Wednesday, August 02, 2006

In No Hurry For Ethics

Yesterday we released the responses we've received from candidates for state office to the ethics survey the Democracy Campaign, the League of Women Voters of Wisconsin and Common Cause in Wisconsin sent them three weeks ago. Two of the three candidates for governor – Democratic Governor Jim Doyle and Green Party nominee Nelson Eisman – answered the questionnaire. Republican Mark Green didn't bother.

Green's campaign manager, Mark Graul, denies the congressman is ducking the questions. He says Green is a busy man and just didn't have time.

Graul went on to tip Green's hand on the reform issues covered in our questionnaire. He said Green opposes public financing of campaigns and doubts the constitutionality of requiring sponsors of so-called "issue ads" to disclose how the messages were paid for.

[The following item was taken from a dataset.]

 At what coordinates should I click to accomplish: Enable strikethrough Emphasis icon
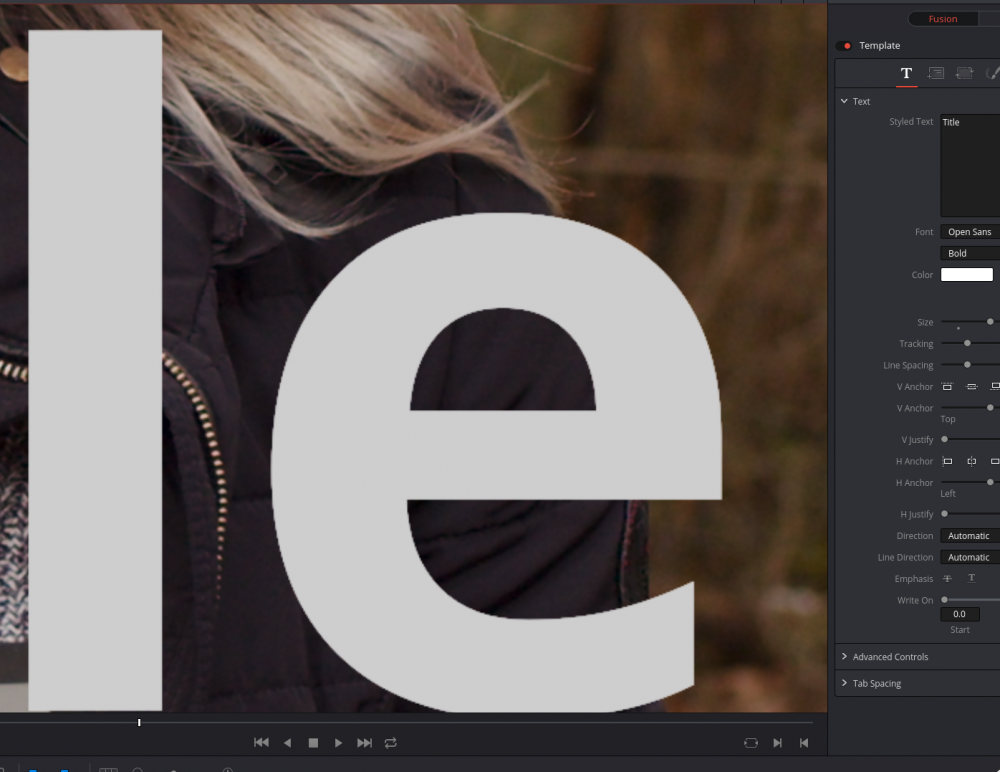(x=947, y=579)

Green apparently has already forgotten the U.S. Supreme Court's 2003 ruling in McConnell v. FEC that left no doubt about the constitutionality of regulating issue ads and the soft money used to finance them.

In the majority opinion written by Justices John Paul Stevens and Sandra Day O'Connor with Justices David Souter, Ruth Bader Ginsburg and Stephen Breyer concurring, little was left to the imagination. "The proliferation of sham issue ads has driven the soft-money explosion.... The evidence connects soft money to manipulations of the legislative calendar, leading to Congress' failure to enact, among other things, generic drug legislation, tort reform, and tobacco legislation...."

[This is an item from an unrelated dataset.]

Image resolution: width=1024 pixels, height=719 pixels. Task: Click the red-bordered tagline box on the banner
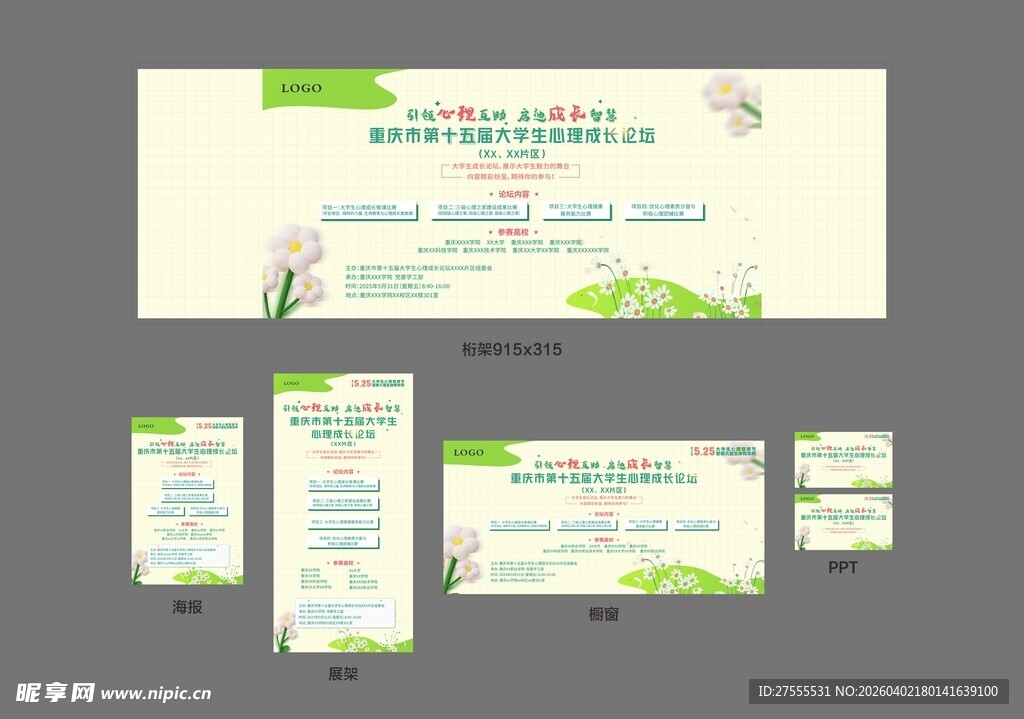point(512,169)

The court majority also ruled that "...corporate, union, and wealthy individual donors have been free to contribute substantial sums of soft money to the national parties, which the parties can spend for the specific purpose of influencing a particular candidate's federal election. It is not only plausible, but likely, that candidates would feel grateful for such donations and that donors would seek to exploit that gratitude." And then this: "The idea that large contributions to a national party can corrupt or, at the very least, create the appearance of corruption of federal candidates and officeholders is neither novel nor implausible."

And then the justices stuck a stake through the heart of the 1976 legal precedent established in Buckley v. Valeo that had previously prevented regulation of this kind of activity. "The unmistakable lesson from the record in this litigation, as all three judges on the District Court agreed, is that Buckley's magic-words requirement is functionally meaningless.... Buckley's express advocacy line, in short, has not aided the legislative effort to combat real or apparent corruption, and Congress enacted (McCain-Feingold) to correct the flaws it found in the existing system."

Mark Green better rethink his use of the Constitution to oppose reform. He doesn't have a leg to stand on.